EXTRACTED INFORMATION »
————————

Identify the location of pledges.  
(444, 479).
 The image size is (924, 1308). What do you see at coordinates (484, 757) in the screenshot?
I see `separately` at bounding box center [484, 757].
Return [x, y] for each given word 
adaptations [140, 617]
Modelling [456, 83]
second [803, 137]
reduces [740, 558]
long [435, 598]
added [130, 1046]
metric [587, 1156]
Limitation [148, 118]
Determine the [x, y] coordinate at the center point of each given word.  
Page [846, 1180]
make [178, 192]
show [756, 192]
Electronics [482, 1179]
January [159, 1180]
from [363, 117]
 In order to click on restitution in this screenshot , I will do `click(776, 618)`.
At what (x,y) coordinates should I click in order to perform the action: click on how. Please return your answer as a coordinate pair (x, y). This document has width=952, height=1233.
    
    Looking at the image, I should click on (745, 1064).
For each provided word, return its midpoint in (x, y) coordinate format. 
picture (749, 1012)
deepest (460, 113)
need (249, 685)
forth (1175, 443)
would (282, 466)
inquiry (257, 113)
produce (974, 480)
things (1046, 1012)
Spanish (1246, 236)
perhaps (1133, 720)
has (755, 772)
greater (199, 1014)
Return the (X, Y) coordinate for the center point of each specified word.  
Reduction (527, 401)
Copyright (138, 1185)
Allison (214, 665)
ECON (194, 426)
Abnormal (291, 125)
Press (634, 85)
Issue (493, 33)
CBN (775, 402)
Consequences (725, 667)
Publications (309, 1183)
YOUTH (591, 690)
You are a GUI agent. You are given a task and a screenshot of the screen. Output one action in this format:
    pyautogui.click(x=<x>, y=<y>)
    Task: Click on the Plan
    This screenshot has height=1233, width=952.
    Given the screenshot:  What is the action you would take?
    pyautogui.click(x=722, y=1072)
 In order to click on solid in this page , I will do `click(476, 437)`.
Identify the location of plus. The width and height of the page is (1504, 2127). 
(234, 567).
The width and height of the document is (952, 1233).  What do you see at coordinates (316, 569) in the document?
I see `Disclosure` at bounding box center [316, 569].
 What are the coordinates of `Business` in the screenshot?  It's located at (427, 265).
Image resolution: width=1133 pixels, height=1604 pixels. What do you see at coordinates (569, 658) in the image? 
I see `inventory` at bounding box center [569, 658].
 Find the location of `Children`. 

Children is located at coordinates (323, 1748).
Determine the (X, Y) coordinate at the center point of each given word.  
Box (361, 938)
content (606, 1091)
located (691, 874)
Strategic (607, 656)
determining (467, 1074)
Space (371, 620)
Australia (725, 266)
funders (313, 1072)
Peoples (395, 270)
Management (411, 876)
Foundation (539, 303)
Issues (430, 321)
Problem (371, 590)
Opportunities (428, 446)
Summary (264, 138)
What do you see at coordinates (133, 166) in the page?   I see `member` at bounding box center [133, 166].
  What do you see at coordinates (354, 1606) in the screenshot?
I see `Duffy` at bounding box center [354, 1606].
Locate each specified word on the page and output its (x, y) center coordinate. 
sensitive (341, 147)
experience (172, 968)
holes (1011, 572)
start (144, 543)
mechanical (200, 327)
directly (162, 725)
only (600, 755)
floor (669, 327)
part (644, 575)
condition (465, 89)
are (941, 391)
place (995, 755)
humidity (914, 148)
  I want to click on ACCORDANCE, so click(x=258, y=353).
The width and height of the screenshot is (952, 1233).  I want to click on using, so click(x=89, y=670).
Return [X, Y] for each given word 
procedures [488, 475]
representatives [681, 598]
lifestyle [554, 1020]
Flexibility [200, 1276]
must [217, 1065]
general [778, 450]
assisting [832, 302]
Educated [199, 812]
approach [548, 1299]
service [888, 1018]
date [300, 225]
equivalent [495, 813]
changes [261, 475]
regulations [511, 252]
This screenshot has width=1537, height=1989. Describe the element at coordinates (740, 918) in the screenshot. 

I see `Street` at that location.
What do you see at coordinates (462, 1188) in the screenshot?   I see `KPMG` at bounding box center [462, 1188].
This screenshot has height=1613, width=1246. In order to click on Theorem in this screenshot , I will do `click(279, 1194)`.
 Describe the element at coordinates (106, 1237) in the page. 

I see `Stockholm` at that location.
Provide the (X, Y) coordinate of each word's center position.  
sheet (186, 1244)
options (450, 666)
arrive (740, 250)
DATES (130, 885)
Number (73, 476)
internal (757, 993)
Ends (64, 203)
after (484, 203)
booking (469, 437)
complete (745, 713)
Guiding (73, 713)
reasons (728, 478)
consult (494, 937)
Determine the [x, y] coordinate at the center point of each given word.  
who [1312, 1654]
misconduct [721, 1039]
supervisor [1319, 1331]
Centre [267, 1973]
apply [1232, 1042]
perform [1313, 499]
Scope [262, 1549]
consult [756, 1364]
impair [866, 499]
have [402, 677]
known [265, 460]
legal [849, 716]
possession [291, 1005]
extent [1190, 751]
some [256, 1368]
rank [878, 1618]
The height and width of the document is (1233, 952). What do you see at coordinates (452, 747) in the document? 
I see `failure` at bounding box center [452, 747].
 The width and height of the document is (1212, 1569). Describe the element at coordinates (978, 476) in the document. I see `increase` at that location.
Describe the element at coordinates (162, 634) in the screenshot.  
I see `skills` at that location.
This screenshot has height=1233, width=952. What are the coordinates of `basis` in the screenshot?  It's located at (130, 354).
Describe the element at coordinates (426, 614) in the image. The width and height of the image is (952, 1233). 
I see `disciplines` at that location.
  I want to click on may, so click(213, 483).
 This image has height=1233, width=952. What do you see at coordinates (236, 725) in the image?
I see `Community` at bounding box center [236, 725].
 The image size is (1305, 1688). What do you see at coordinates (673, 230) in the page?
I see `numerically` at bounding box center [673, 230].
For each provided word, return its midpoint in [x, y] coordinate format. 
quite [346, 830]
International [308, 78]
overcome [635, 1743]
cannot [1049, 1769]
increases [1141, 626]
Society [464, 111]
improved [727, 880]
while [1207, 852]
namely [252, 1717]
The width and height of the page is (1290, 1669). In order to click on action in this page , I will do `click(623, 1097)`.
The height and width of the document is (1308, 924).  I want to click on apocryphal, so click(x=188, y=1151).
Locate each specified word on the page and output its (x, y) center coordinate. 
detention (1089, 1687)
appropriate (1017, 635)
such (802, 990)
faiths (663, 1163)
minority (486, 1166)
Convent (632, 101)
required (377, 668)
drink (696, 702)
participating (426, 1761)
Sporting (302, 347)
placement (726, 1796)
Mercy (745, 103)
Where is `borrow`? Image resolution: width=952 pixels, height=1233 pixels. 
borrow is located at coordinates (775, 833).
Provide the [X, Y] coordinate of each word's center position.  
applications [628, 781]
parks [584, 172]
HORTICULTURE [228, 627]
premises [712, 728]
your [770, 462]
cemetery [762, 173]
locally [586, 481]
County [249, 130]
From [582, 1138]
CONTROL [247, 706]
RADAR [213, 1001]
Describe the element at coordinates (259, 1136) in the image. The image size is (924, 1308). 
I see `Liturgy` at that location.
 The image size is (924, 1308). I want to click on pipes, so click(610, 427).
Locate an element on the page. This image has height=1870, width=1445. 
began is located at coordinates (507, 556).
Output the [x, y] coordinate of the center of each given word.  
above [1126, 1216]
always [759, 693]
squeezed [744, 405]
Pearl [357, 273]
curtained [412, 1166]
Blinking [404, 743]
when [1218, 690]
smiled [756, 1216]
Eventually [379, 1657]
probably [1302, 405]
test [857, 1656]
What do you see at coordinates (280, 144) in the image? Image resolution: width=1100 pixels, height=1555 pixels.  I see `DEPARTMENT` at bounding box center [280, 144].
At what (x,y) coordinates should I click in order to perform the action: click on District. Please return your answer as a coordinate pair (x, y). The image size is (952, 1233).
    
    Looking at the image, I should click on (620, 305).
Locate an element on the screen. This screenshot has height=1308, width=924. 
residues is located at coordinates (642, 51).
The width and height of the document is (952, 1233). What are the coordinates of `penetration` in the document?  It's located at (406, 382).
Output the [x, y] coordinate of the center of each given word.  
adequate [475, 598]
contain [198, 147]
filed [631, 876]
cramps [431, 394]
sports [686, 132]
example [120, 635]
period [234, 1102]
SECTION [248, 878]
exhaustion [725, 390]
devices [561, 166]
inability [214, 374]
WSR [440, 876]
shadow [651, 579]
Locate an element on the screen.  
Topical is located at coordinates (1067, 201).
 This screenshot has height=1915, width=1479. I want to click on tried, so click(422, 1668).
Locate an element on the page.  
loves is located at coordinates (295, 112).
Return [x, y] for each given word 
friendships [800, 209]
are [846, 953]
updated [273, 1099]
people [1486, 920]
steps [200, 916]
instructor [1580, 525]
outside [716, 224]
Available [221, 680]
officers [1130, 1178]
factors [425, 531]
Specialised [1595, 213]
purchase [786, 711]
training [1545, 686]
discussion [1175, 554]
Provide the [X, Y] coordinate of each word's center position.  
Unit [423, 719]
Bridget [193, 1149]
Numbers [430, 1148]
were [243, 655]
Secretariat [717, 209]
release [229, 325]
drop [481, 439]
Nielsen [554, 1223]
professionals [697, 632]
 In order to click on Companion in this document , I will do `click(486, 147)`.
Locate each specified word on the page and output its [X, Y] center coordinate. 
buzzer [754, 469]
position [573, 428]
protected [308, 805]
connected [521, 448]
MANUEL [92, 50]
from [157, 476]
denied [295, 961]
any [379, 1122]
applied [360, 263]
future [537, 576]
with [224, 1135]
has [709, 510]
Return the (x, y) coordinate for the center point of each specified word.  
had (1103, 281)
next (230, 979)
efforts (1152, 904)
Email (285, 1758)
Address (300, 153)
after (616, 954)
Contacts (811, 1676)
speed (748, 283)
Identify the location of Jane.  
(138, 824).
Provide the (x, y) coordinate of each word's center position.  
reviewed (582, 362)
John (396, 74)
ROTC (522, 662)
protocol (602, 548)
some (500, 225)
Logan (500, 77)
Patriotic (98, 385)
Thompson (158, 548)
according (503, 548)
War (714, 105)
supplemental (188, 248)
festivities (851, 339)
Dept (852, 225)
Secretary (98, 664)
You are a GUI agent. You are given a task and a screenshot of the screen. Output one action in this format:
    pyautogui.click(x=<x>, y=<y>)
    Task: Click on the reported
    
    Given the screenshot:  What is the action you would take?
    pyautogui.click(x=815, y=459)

————————

TASK GOAL »
Update the data from the line with "sports [686, 132]" up to and including the line with "purchase [786, 711]", replacing "instructor" with "teacher" and leaving everything else unchanged.

CORRECT OUTPUT »
sports [686, 132]
example [120, 635]
period [234, 1102]
SECTION [248, 878]
exhaustion [725, 390]
devices [561, 166]
inability [214, 374]
WSR [440, 876]
shadow [651, 579]
Locate an element on the screen.  
Topical is located at coordinates (1067, 201).
 This screenshot has height=1915, width=1479. I want to click on tried, so click(422, 1668).
Locate an element on the page.  
loves is located at coordinates (295, 112).
Return [x, y] for each given word 
friendships [800, 209]
are [846, 953]
updated [273, 1099]
people [1486, 920]
steps [200, 916]
teacher [1580, 525]
outside [716, 224]
Available [221, 680]
officers [1130, 1178]
factors [425, 531]
Specialised [1595, 213]
purchase [786, 711]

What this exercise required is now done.